Direction | Rewrite the rows from the line containing "You are a GUI" through the end, changing "click action" to "tap action" and keeping everything else the same. Leave the pictures out of the answer.

Provided records |
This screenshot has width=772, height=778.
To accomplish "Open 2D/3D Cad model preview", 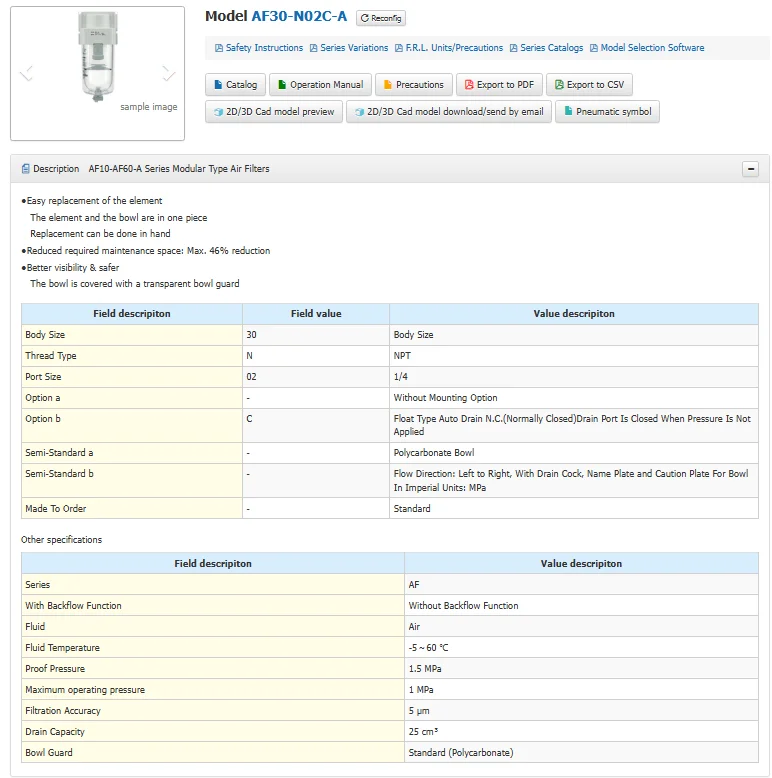I will pyautogui.click(x=274, y=112).
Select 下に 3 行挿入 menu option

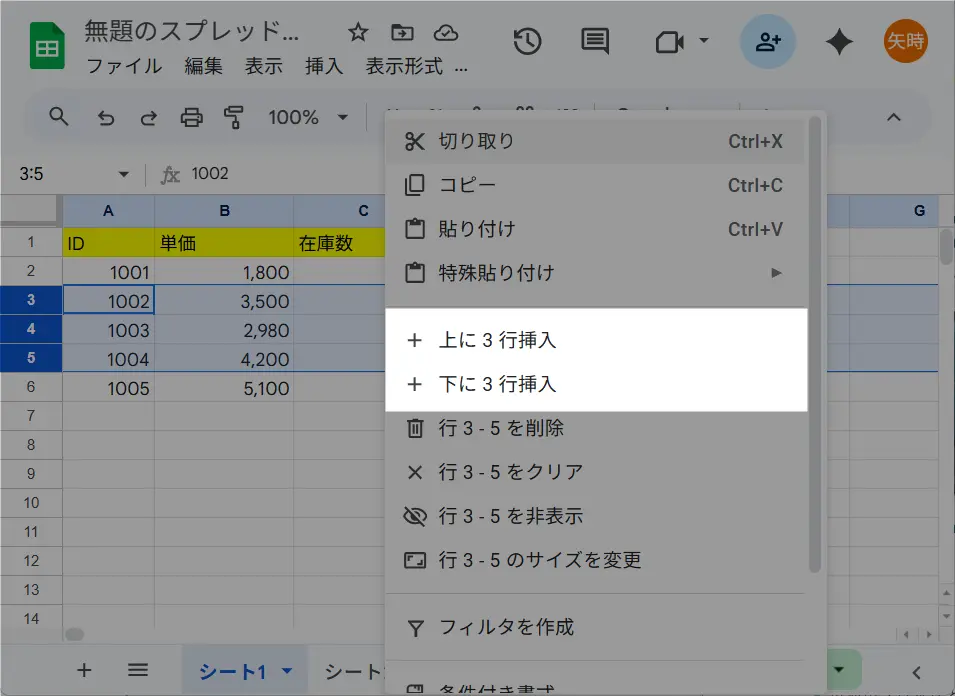[x=497, y=384]
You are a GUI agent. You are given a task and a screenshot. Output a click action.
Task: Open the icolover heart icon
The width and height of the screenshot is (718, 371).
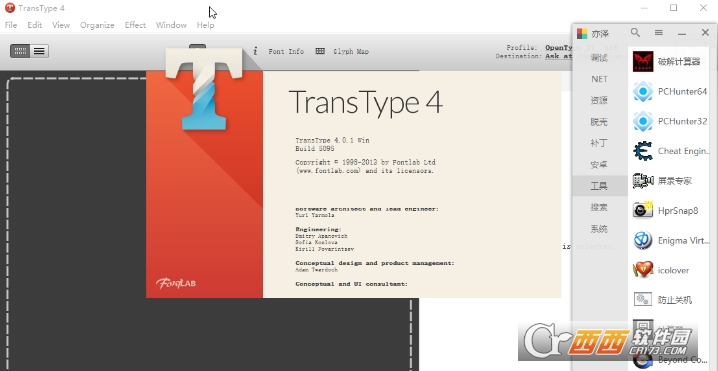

Result for this task |
You are a GUI agent. You are given a task and a screenshot. Output a tap action.
Task: Open the icolover heart icon
The width and height of the screenshot is (718, 371).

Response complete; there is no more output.